Exercise description: Copy every item below character for character, leaving out the pictures.

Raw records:
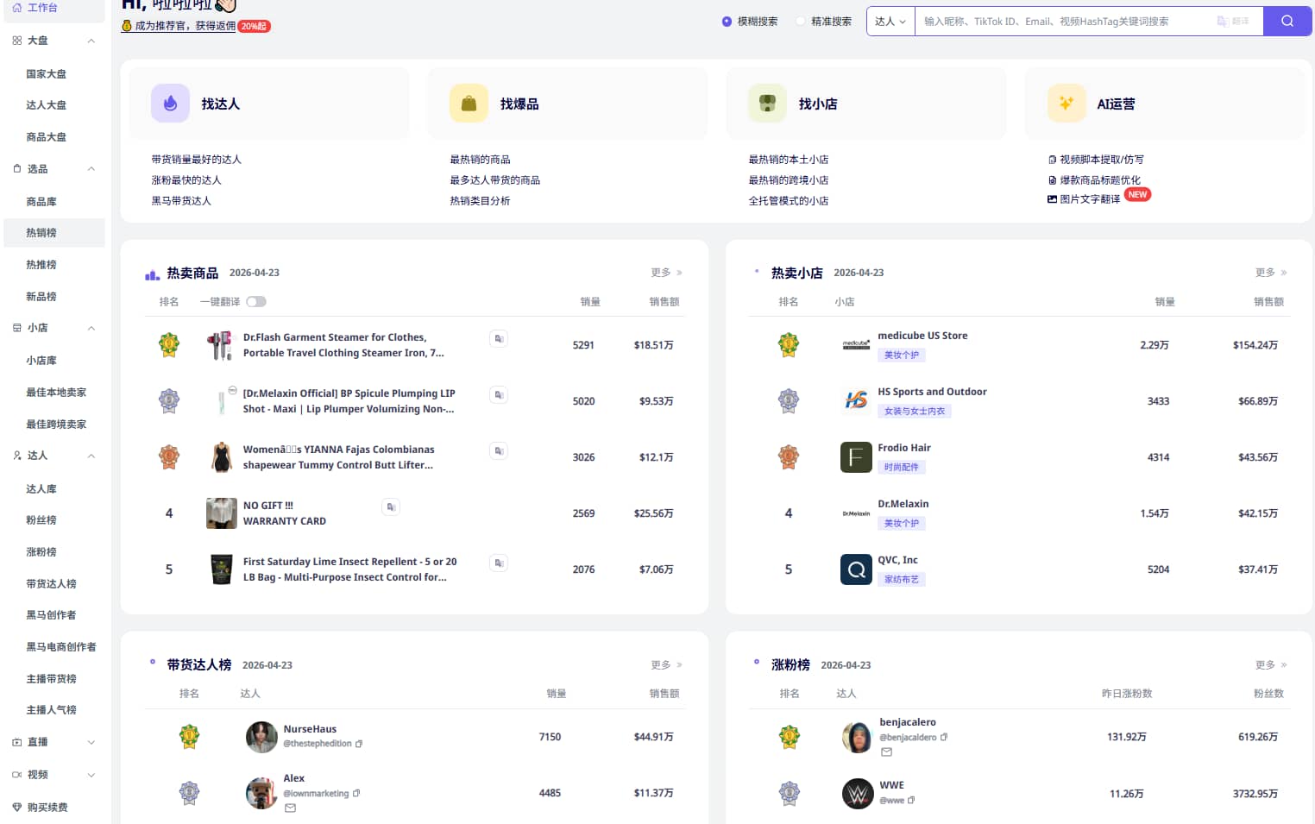Click the purple search magnifier button
1315x824 pixels.
[x=1287, y=22]
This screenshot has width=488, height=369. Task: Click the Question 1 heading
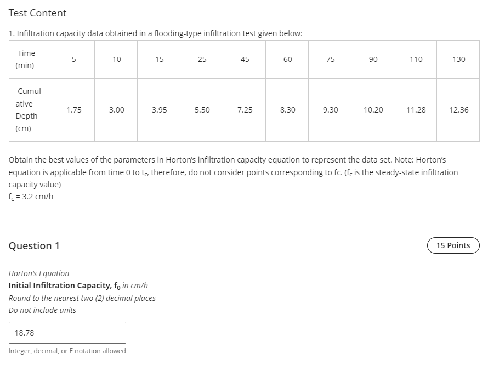[x=33, y=246]
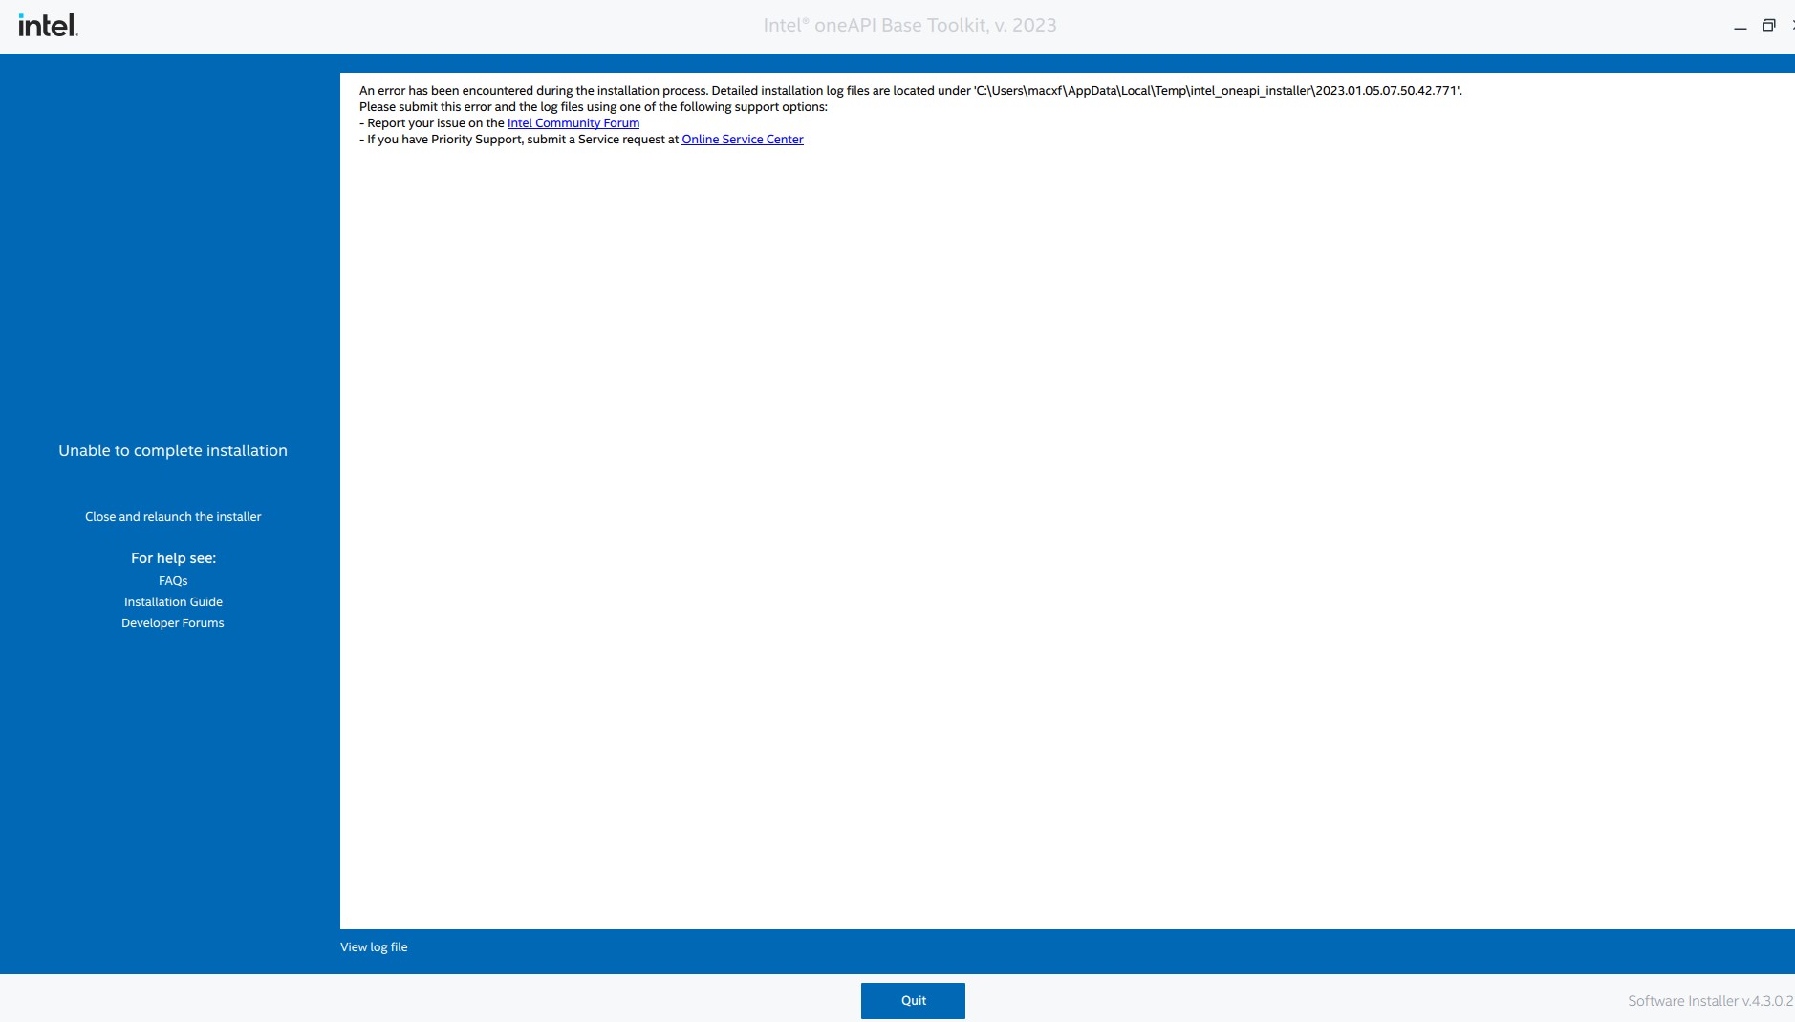The image size is (1795, 1022).
Task: Click the Report your issue on the text
Action: [435, 123]
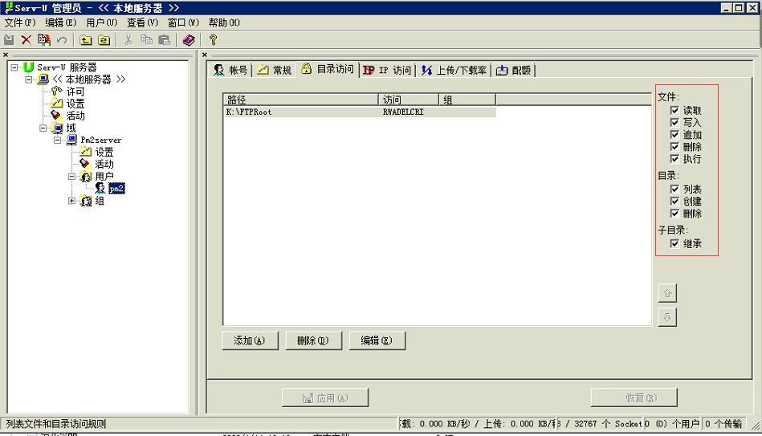Click the move-up arrow beside path list
Viewport: 762px width, 436px height.
pos(666,294)
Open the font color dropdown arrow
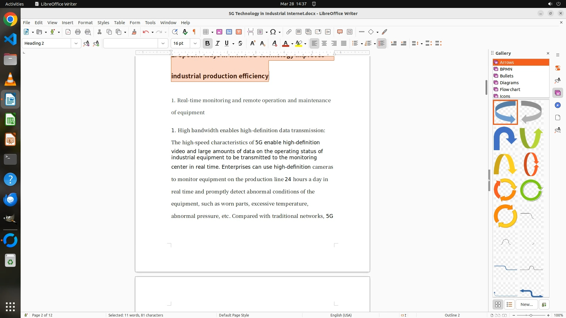Screen dimensions: 566x318 pos(292,44)
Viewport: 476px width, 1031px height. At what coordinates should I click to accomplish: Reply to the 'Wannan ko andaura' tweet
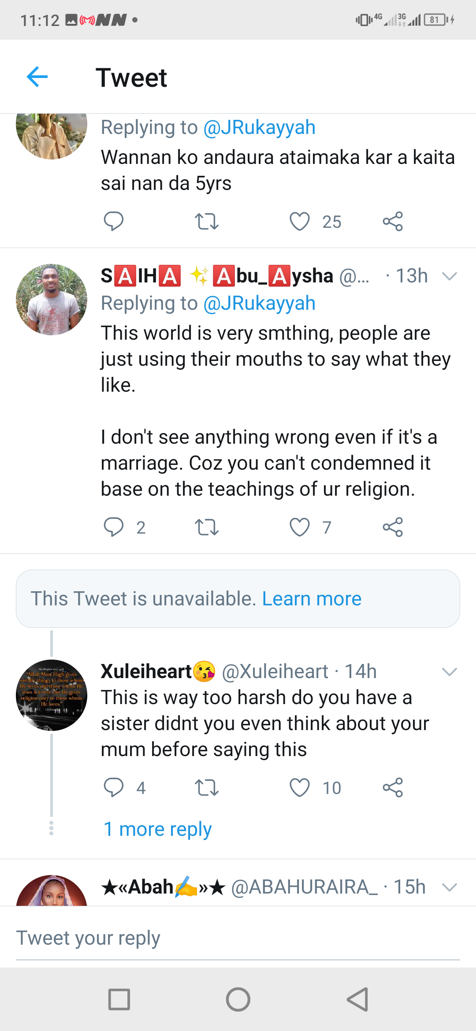click(x=113, y=221)
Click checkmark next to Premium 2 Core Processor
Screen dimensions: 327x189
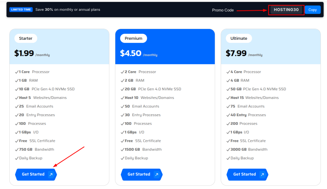(x=122, y=72)
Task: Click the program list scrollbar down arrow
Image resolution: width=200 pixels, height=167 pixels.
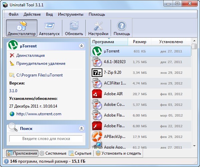Action: (194, 145)
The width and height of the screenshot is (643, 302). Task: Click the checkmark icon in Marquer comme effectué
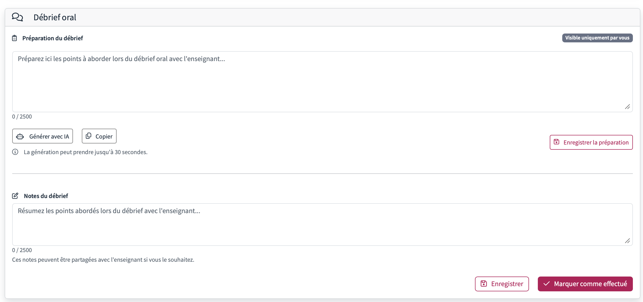[546, 284]
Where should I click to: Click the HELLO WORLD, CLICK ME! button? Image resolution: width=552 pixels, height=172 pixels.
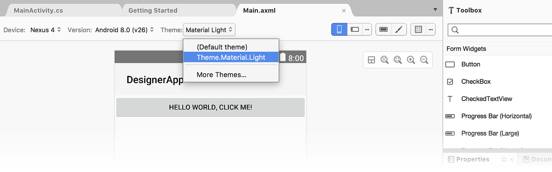tap(210, 107)
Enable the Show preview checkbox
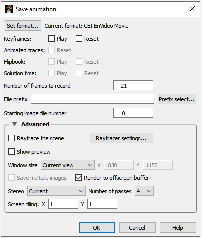 (x=12, y=152)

Result of the exercise:
Click the purple search magnifier button
1315x824 pixels.
[x=1287, y=22]
This screenshot has width=488, height=369. Task: Click the Question 1 heading
[x=33, y=246]
The image size is (1795, 1022).
Task: Click the Report your issue on the text
Action: [435, 123]
Click the move-up arrow beside path list
Viewport: 762px width, 436px height.
pos(666,294)
Open the font color dropdown arrow
Screen dimensions: 566x318 pos(292,44)
Viewport: 476px width, 1031px height. At what coordinates should I click to accomplish: Reply to the 'Wannan ko andaura' tweet
click(x=113, y=221)
Click checkmark next to Premium 2 Core Processor
Screen dimensions: 327x189
(x=122, y=72)
Task: Click the program list scrollbar down arrow
Image resolution: width=200 pixels, height=167 pixels.
Action: (194, 145)
The width and height of the screenshot is (643, 302). Task: Click the checkmark icon in Marquer comme effectué
[546, 284]
Where should I click to: Click the HELLO WORLD, CLICK ME! button? Image resolution: width=552 pixels, height=172 pixels.
tap(210, 107)
Enable the Show preview checkbox
 (x=12, y=152)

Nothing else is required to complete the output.